The proposed solution is universal and allows one to speed up calculations in situations where there is limited computing power and time to perform the studies. This parallelization allows for an acceleration of calculations, for example, on GPU or FPGA [38,39,40,41,42], which is a current and much needed task. The special case of MultiPDF PF for \(N_f = 1\) is the simple bootstrap particle filter.

4 Examined objects

Nine objects were considered, eight of which were multidimensional and all nonlinear. They were selected in such a way as to show the influence of various plant features on the operation of the proposed algorithm. For example, some of them have linear transition functions and some have linear measurement functions.

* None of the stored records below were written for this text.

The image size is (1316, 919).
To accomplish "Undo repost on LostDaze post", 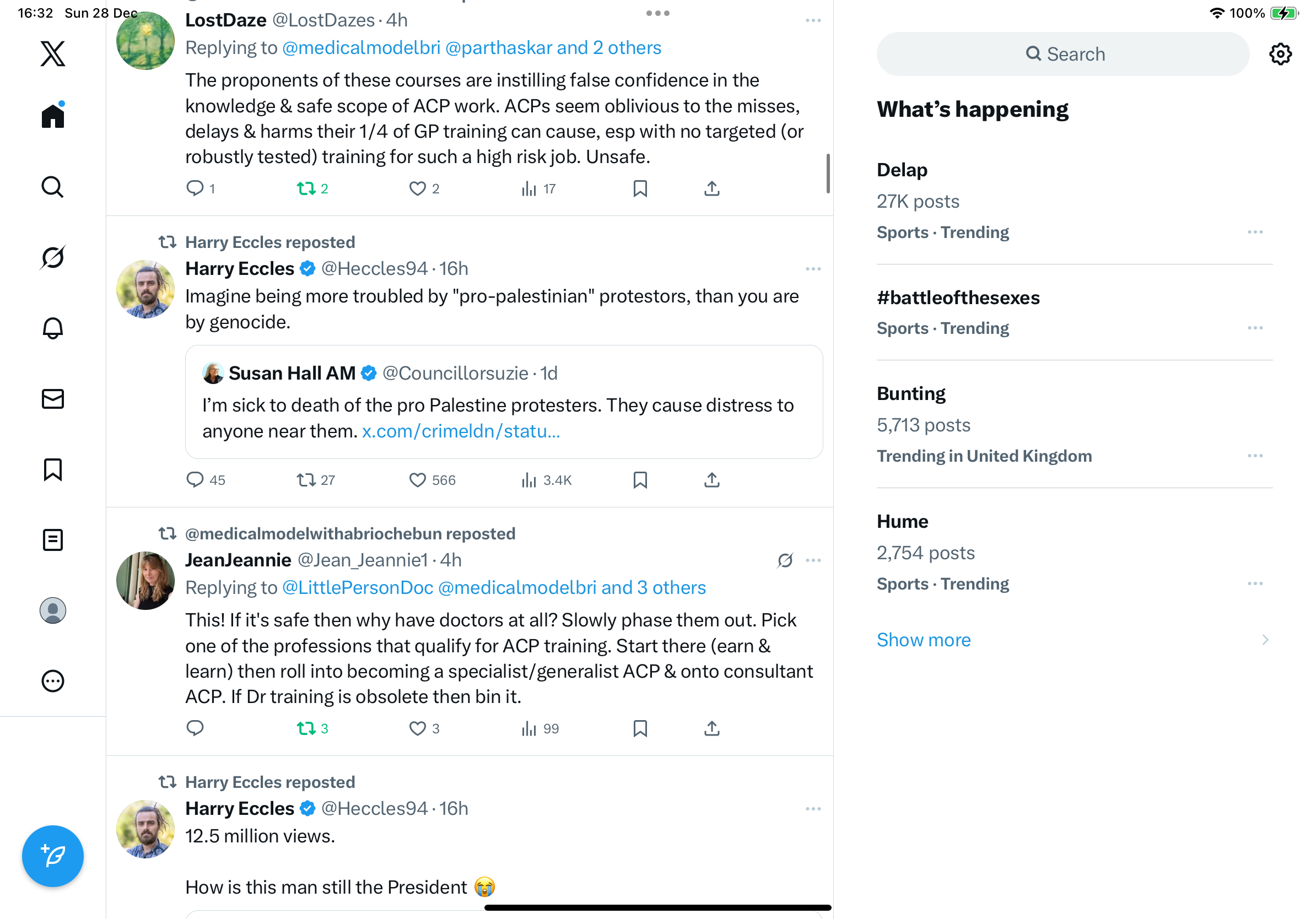I will (306, 188).
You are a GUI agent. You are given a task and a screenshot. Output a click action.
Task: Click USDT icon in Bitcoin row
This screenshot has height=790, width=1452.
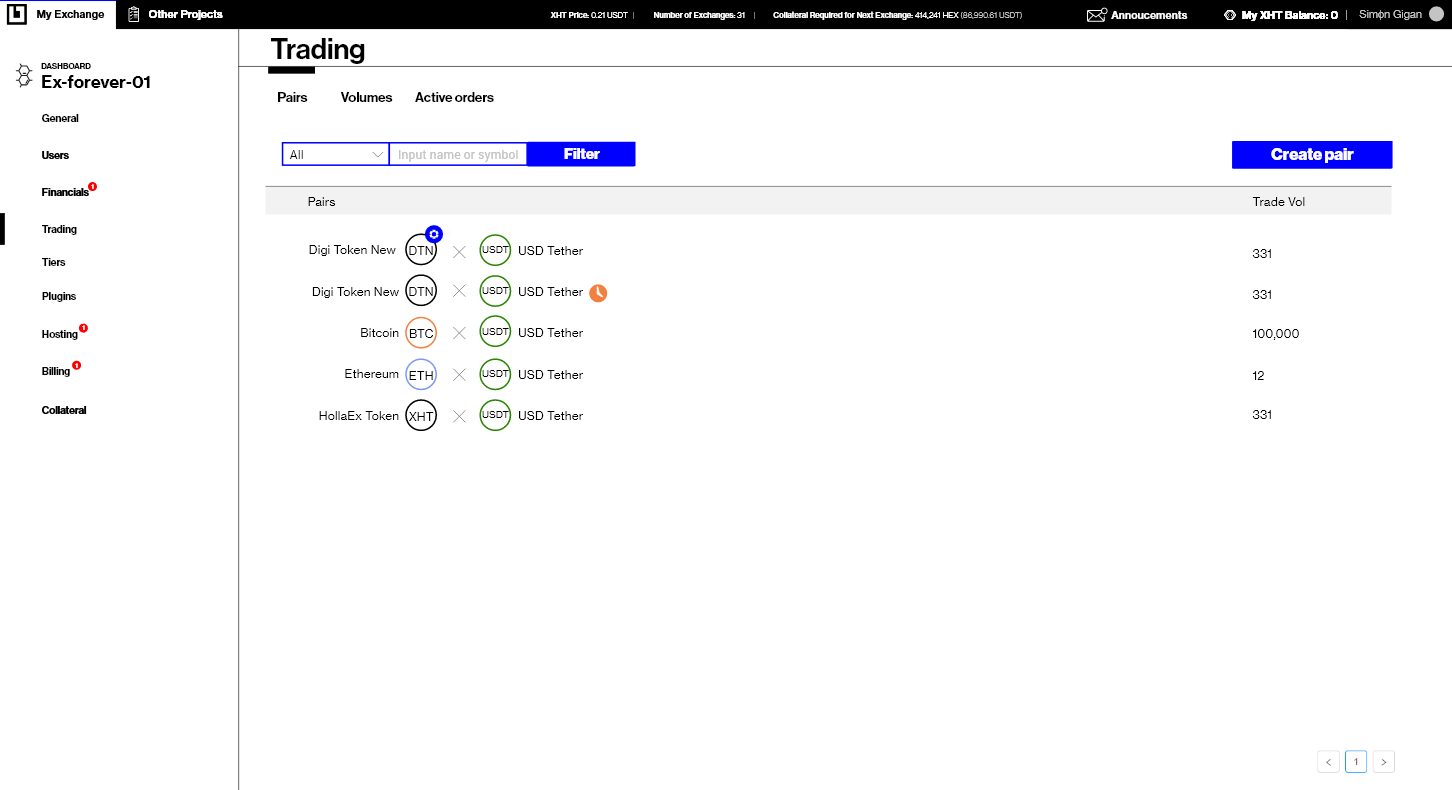tap(495, 333)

Most of the examined systems are plants without an input signal (autonomous systems), so the change of their state is only due to the presence of process noise. Ob1 is used very often in particle filters studies [10, 36]. According to [43], this object was firstly proposed in 1978 by Netto, Gimeno and Mendes.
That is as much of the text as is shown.